I recently tried Lavender Apple from NG and was really surprised how "fall-ish" it seemed to me. We have a big apple/pioneer festival here that I go to every year in mid-Sep and Lavender Apple really just reminds me of the scent in the air there. Happy,  fresh, and fall-ish. Too bad it's supposed to be 90 degrees here for the next 5 days or so!


----------



## gsc (Sep 13, 2015)

I couldn't find the "sniffy pack" from Essential by Catalina.


----------



## linbrit (Sep 18, 2015)

*Pumpkin Crunch II*

I'm not a big pumpkin soap fan, but I always try to have one during the fall holidays.  This FO is from WSP, and it is fantastic!  You can smell spicy - pumpkin warmth.  I can't wait to take it to the market next month and see how it sells.  It does discolor to a dark brown (I soap with goat milk).

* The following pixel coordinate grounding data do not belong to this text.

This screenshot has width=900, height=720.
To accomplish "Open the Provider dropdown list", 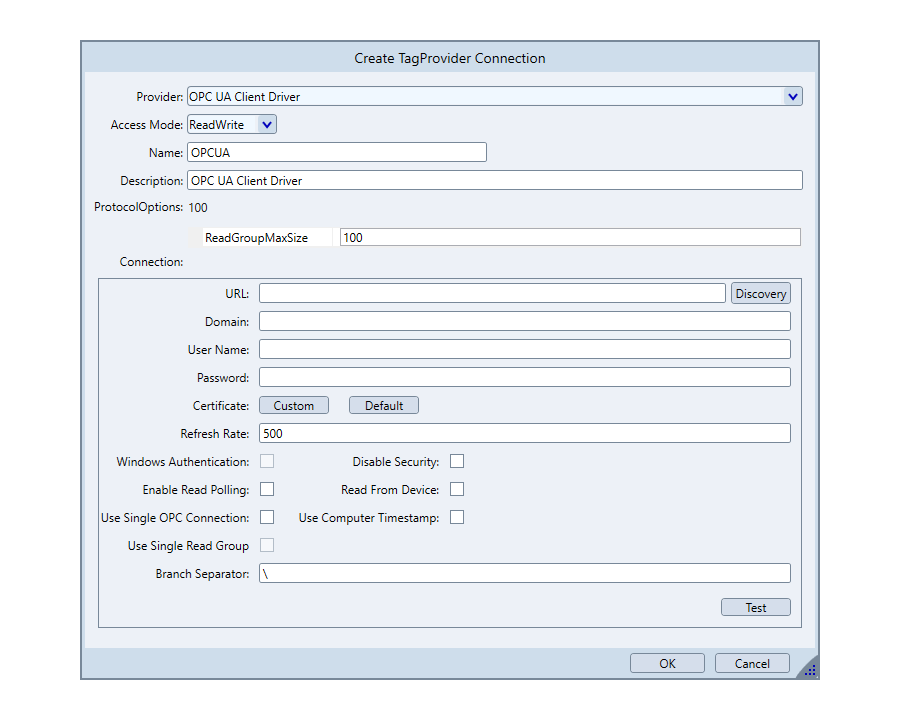I will tap(792, 97).
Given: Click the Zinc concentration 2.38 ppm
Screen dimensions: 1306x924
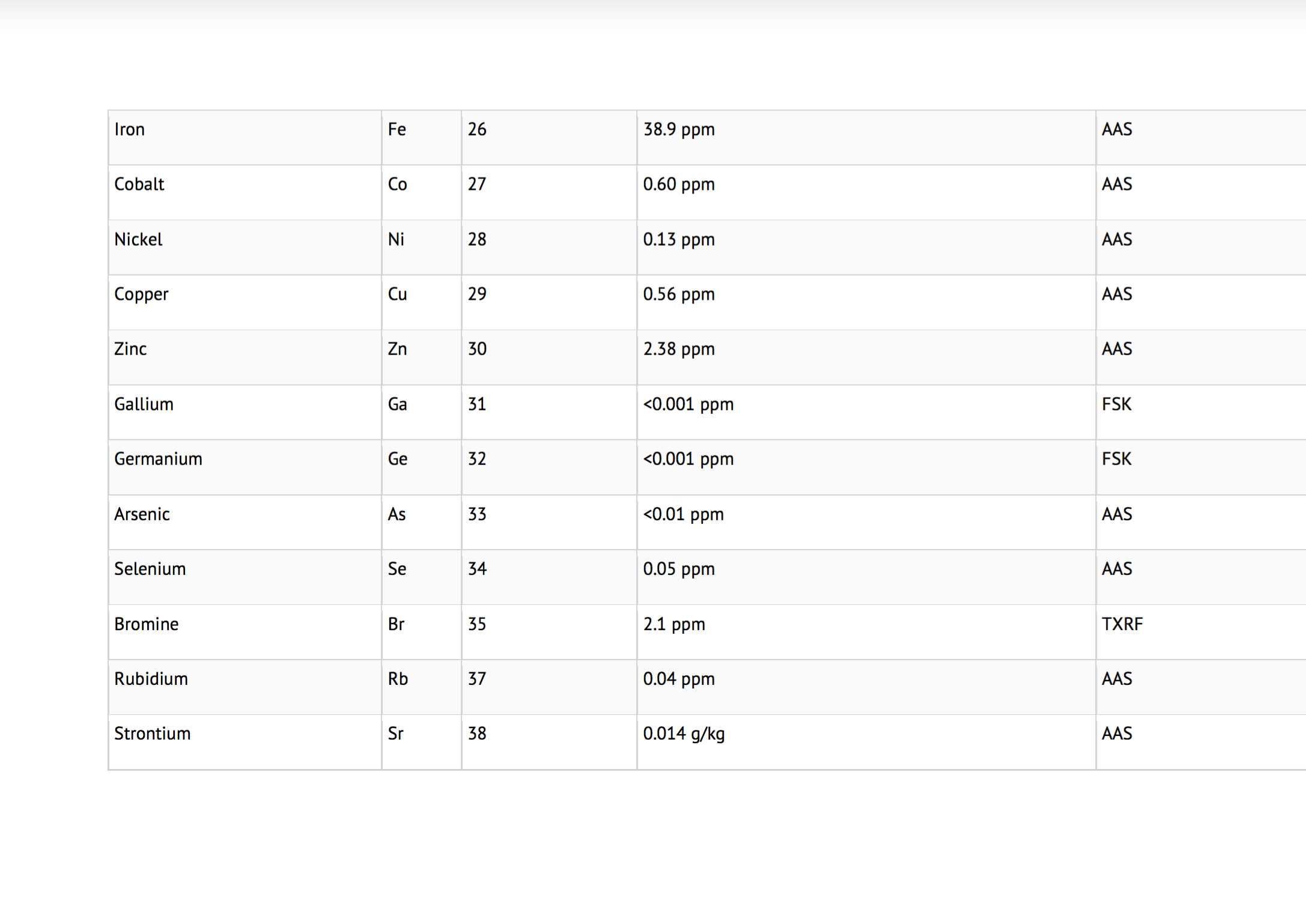Looking at the screenshot, I should click(x=679, y=349).
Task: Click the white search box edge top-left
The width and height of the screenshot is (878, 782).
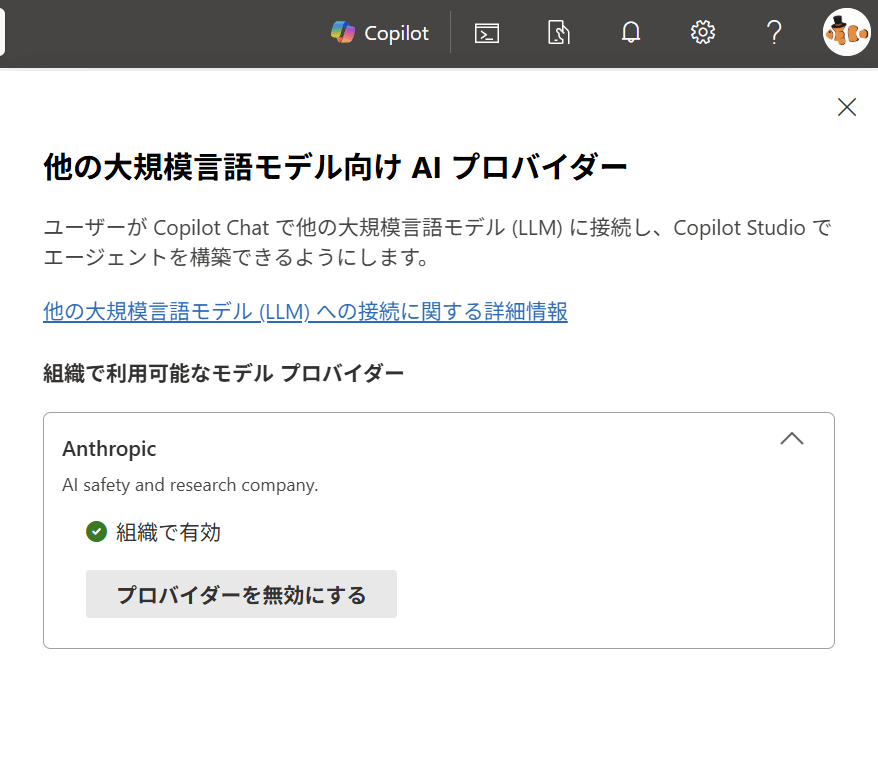Action: 3,33
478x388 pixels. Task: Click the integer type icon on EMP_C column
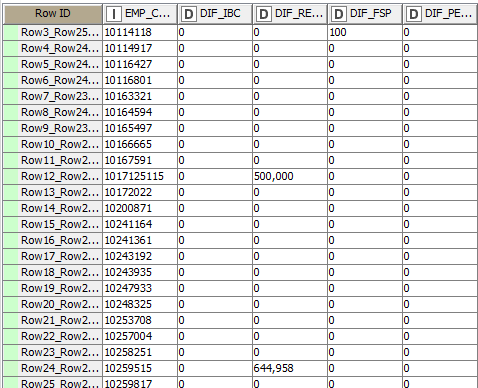point(114,14)
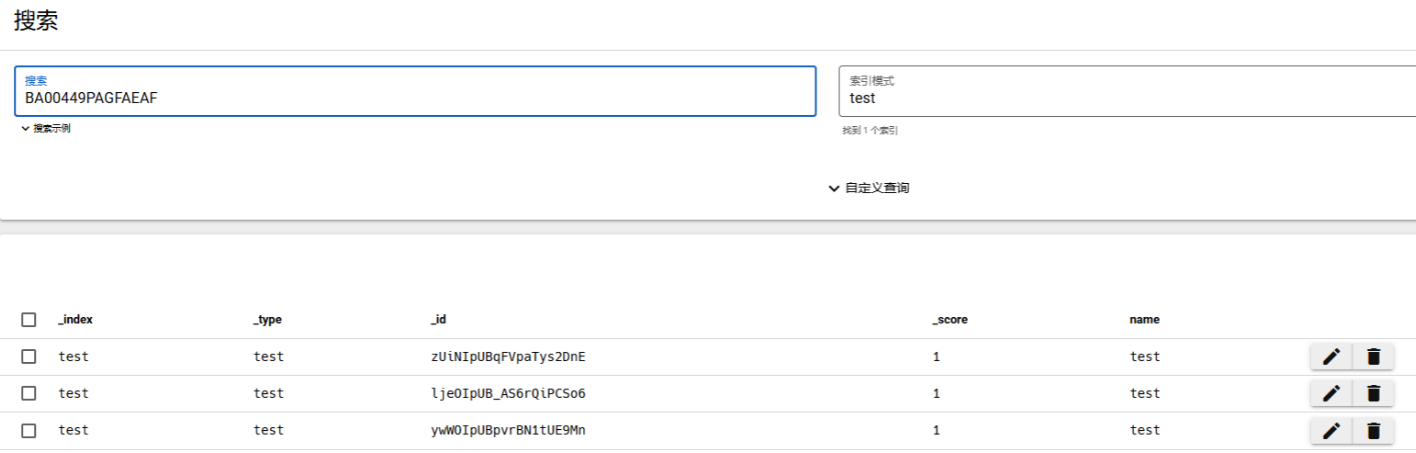Sort by the _type column header
The width and height of the screenshot is (1416, 453).
coord(268,320)
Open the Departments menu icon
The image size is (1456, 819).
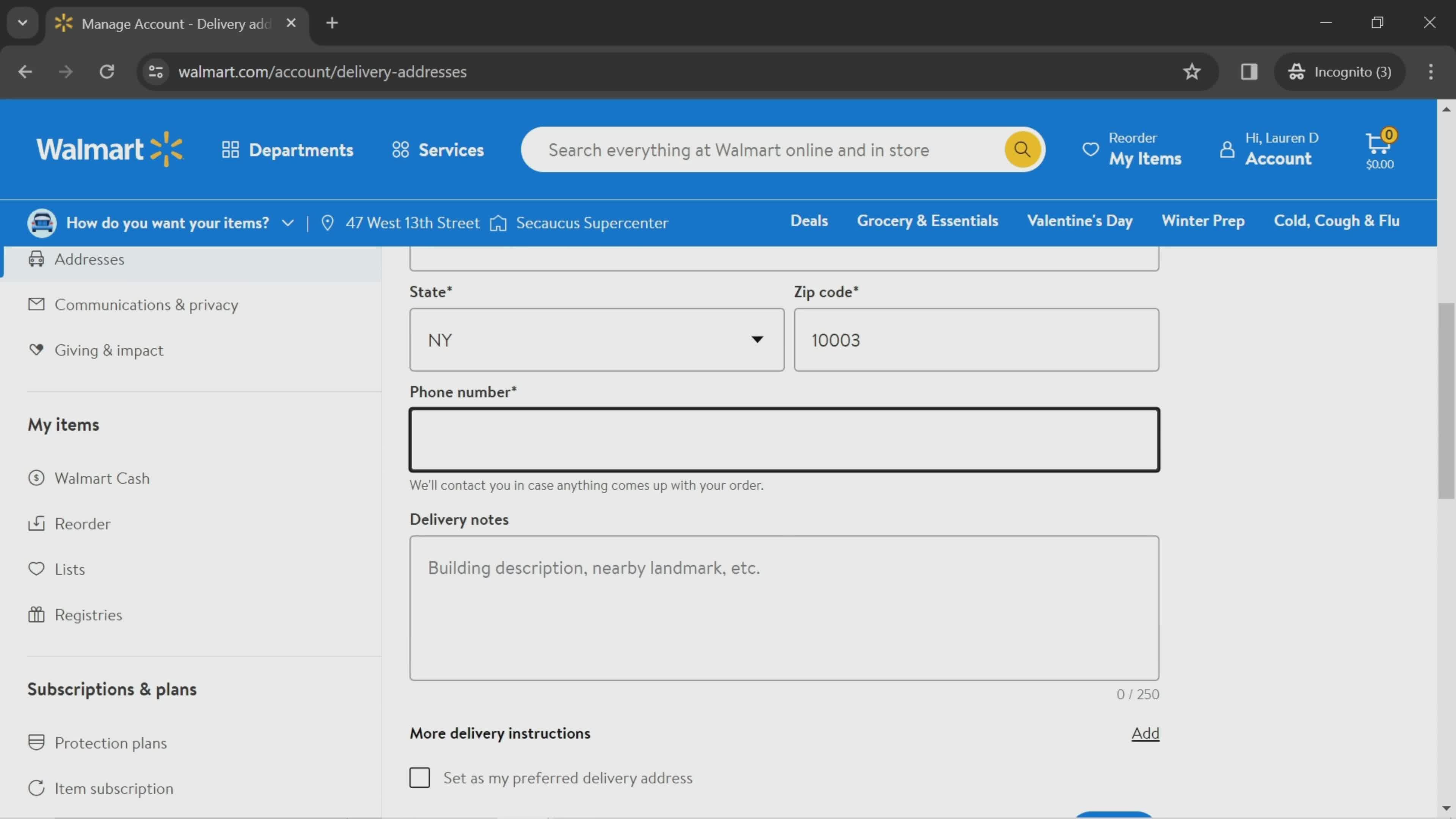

  My whole little soap room area smelled wonderful for the past several weeks, and yesterday I made Dirt - now it smells like Dirt!


----------



## linbrit (Sep 18, 2015)

*Autumn Mums*

FO from AHRE - I originally bought it for candles and loved it, so this season I used it in soap.  It smells to me just like Mums (which I love).  It was very easy to soap, no A or D.  It's been curing for about 4 weeks now and still smells wonderful.  It is a light fragrance, not real strong.


----------